→ **Exercise**: Write out the whole listing again, exactly.

→ **Material for the task**:
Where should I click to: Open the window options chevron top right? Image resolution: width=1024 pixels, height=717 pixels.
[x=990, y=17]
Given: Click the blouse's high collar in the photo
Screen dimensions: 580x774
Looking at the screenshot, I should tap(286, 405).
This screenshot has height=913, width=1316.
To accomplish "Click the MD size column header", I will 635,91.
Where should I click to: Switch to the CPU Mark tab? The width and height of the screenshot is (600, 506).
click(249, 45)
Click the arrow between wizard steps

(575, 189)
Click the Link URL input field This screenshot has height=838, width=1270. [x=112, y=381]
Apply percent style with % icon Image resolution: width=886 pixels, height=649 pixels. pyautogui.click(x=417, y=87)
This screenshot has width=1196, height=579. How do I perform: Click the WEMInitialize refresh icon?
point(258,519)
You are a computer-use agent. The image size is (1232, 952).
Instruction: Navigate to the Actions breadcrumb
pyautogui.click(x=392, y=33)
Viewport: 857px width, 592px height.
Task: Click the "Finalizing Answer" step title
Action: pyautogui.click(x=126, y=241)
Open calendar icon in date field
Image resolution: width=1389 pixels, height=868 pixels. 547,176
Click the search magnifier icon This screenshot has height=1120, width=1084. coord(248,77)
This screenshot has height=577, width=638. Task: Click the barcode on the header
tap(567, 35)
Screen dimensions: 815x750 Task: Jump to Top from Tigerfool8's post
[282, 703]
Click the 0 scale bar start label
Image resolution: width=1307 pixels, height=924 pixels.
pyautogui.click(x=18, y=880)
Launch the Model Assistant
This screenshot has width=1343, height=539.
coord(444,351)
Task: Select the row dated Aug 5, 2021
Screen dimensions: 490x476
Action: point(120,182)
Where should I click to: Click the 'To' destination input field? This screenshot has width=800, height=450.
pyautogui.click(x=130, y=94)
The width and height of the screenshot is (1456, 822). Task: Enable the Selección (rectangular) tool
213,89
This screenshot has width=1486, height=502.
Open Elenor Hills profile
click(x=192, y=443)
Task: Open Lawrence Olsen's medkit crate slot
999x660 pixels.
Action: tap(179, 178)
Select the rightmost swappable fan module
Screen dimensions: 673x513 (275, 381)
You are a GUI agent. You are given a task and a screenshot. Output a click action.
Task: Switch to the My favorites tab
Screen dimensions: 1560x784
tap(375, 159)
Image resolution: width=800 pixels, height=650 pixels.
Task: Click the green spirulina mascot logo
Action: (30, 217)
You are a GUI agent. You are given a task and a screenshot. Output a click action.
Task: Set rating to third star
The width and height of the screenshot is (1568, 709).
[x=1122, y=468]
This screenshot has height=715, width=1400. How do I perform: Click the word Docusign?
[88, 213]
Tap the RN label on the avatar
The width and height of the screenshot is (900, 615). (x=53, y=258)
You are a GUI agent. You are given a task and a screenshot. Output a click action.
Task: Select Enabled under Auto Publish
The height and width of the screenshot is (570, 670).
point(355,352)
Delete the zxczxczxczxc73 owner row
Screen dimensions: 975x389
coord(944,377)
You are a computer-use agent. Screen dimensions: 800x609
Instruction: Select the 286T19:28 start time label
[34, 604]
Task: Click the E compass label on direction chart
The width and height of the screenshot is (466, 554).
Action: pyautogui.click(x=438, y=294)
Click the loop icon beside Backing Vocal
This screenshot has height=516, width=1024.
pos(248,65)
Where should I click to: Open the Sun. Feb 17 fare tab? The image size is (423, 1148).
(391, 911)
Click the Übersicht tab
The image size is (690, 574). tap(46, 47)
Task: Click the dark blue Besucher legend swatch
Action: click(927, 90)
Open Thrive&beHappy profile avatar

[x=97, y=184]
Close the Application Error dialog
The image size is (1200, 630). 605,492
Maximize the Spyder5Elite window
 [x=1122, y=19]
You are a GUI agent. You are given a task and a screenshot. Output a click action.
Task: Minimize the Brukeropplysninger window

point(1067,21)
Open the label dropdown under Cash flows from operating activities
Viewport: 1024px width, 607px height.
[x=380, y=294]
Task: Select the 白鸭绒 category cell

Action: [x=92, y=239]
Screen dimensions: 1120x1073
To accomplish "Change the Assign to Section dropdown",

→ **Your response**:
Where should I click to: Open the window options chevron top right? Image resolution: width=1024 pixels, height=717 pixels.
[x=990, y=17]
Given: Click the blouse's high collar in the photo
Screen dimensions: 580x774
Looking at the screenshot, I should tap(286, 405).
This screenshot has height=913, width=1316.
To accomplish "Click the MD size column header", I will 635,91.
Where should I click to: Switch to the CPU Mark tab? The width and height of the screenshot is (600, 506).
click(249, 45)
Click the arrow between wizard steps

(575, 189)
Click the Link URL input field This screenshot has height=838, width=1270. [x=112, y=381]
Apply percent style with % icon Image resolution: width=886 pixels, height=649 pixels. pyautogui.click(x=417, y=87)
This screenshot has width=1196, height=579. How do I perform: Click the WEMInitialize refresh icon?
point(258,519)
You are a computer-use agent. The image size is (1232, 952).
Instruction: Navigate to the Actions breadcrumb
pyautogui.click(x=392, y=33)
Viewport: 857px width, 592px height.
Task: Click the "Finalizing Answer" step title
Action: pyautogui.click(x=126, y=241)
Open calendar icon in date field
Image resolution: width=1389 pixels, height=868 pixels. 547,176
Click the search magnifier icon This screenshot has height=1120, width=1084. coord(248,77)
This screenshot has height=577, width=638. Task: Click the barcode on the header
tap(567, 35)
Screen dimensions: 815x750 Task: Jump to Top from Tigerfool8's post
[282, 703]
Click the 0 scale bar start label
Image resolution: width=1307 pixels, height=924 pixels.
pyautogui.click(x=18, y=880)
Launch the Model Assistant
This screenshot has width=1343, height=539.
coord(444,351)
Task: Select the row dated Aug 5, 2021
Screen dimensions: 490x476
Action: point(120,182)
Where should I click to: Click the 'To' destination input field? This screenshot has width=800, height=450.
pyautogui.click(x=130, y=94)
The width and height of the screenshot is (1456, 822). Task: Enable the Selección (rectangular) tool
213,89
This screenshot has width=1486, height=502.
Open Elenor Hills profile
click(x=192, y=443)
Task: Open Lawrence Olsen's medkit crate slot
999x660 pixels.
Action: tap(179, 178)
Select the rightmost swappable fan module
Screen dimensions: 673x513 (275, 381)
You are a GUI agent. You are given a task and a screenshot. Output a click action.
Task: Switch to the My favorites tab
Screen dimensions: 1560x784
tap(375, 159)
Image resolution: width=800 pixels, height=650 pixels.
Task: Click the green spirulina mascot logo
Action: (30, 217)
You are a GUI agent. You are given a task and a screenshot. Output a click action.
Task: Set rating to third star
The width and height of the screenshot is (1568, 709).
[x=1122, y=468]
This screenshot has height=715, width=1400. How do I perform: Click the word Docusign?
[88, 213]
Tap the RN label on the avatar
The width and height of the screenshot is (900, 615). (x=53, y=258)
You are a GUI agent. You are given a task and a screenshot. Output a click action.
Task: Select Enabled under Auto Publish
The height and width of the screenshot is (570, 670).
point(355,352)
Delete the zxczxczxczxc73 owner row
Screen dimensions: 975x389
coord(944,377)
You are a computer-use agent. Screen dimensions: 800x609
Instruction: Select the 286T19:28 start time label
[34, 604]
Task: Click the E compass label on direction chart
The width and height of the screenshot is (466, 554).
Action: pyautogui.click(x=438, y=294)
Click the loop icon beside Backing Vocal
This screenshot has height=516, width=1024.
pos(248,65)
Where should I click to: Open the Sun. Feb 17 fare tab? The image size is (423, 1148).
(391, 911)
Click the Übersicht tab
The image size is (690, 574). tap(46, 47)
Task: Click the dark blue Besucher legend swatch
Action: click(927, 90)
Open Thrive&beHappy profile avatar

[x=97, y=184]
Close the Application Error dialog
The image size is (1200, 630). 605,492
Maximize the Spyder5Elite window
 [x=1122, y=19]
You are a GUI agent. You are given a task and a screenshot. Output a click action.
Task: Minimize the Brukeropplysninger window

point(1067,21)
Open the label dropdown under Cash flows from operating activities
Viewport: 1024px width, 607px height.
[x=380, y=294]
Task: Select the 白鸭绒 category cell

Action: [x=92, y=239]
Screen dimensions: 1120x1073
To accomplish "Change the Assign to Section dropdown",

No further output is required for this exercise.